___ TEXT BLOCK
DIS-Advantage

My girlfriend Emily has a few food allergies that make eating dinner with her a little difficult. And as much as I try to think about what she can eat I invariably forget. Beyond that, I forget to explain it to my other friends when we all go out for a bite. One of the last times we went out my buddy decided to meet at a kid friendly pizza place. Without thinking I accepted and we all meet up. When my buddy asked why Emily wasn’t eating I told him that she is allergic to gluten, tomatoes and some dairy, basically making pizza the worst thing she could possibly eat. My friend quickly apologized for the restaurant selection and Emily said it was fine. She made the point that she didn’t want any special treatment and that she could choose to eat a salad but wasn’t really hungry. I was really happy to hear this from her as I can relate to it as a person with a disability.
______
REQUIRED TASKS
- a) According to the post about Emily's food allergies, what is Emily allergic to?
- b) Repeat the section of the post about Emily's food allergies from "My girlfriend Emily" up to and including "with a disability.".
- c) Write the next part of the post about Emily's food allergies, picking up after its final sentence.
The listing is not needed for this work.
___ DATA EXCERPT
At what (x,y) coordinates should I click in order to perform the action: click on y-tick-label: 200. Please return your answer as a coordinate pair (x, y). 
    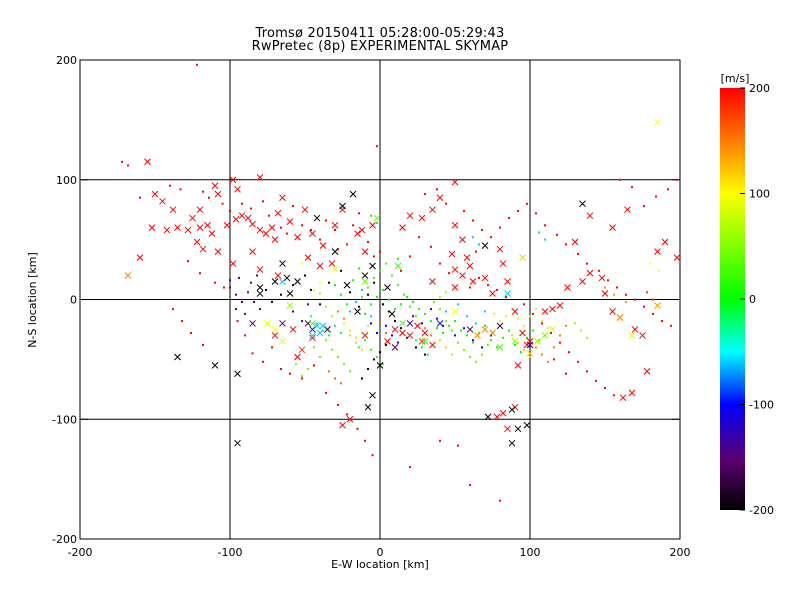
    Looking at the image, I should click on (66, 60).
______
RESULTS
- a) Gluten, tomatoes, and some dairy.

- b)
My girlfriend Emily has a few food allergies that make eating dinner with her a little difficult. And as much as I try to think about what she can eat I invariably forget. Beyond that, I forget to explain it to my other friends when we all go out for a bite. One of the last times we went out my buddy decided to meet at a kid friendly pizza place. Without thinking I accepted and we all meet up. When my buddy asked why Emily wasn’t eating I told him that she is allergic to gluten, tomatoes and some dairy, basically making pizza the worst thing she could possibly eat. My friend quickly apologized for the restaurant selection and Emily said it was fine. She made the point that she didn’t want any special treatment and that she could choose to eat a salad but wasn’t really hungry. I was really happy to hear this from her as I can relate to it as a person with a disability.

- c)
I am not looking for any special treatment. I may not even want to be a part of what it being offered but I do want to have the choice. I think able bodied people make the assumption that disable people are looking for special treatment or even an advantage when it comes to getting jobs or mobility issues. This is a common misunderstanding. When it comes to having a disability many are at a physical disadvantage and all we are looking for is a level playing field. That doesn’t necessarily mean a physical advantage. In most cases it is a mental or emotional advantage we are looking for. In the eyes of some able bodied people doing the hiring they see a person in a wheelchair or with an artificial limb and they automatically think of all the things the disabled person cannot do and maybe the cost of making the work place accessible. They are perceptually using these physical issue to eliminate an otherwise qualified applicant.

While outright discrimination is prohibited I believe the subtle idea that a disabled person cannot meet certain requirements of the job is more common. Disable people want that mental block removed. They don’t want to be seen as different, they don’t want to be treated with any preference they want to be asked if they can met the demands of the job and if it requires a slight variation in how things are usually done then it should be considered.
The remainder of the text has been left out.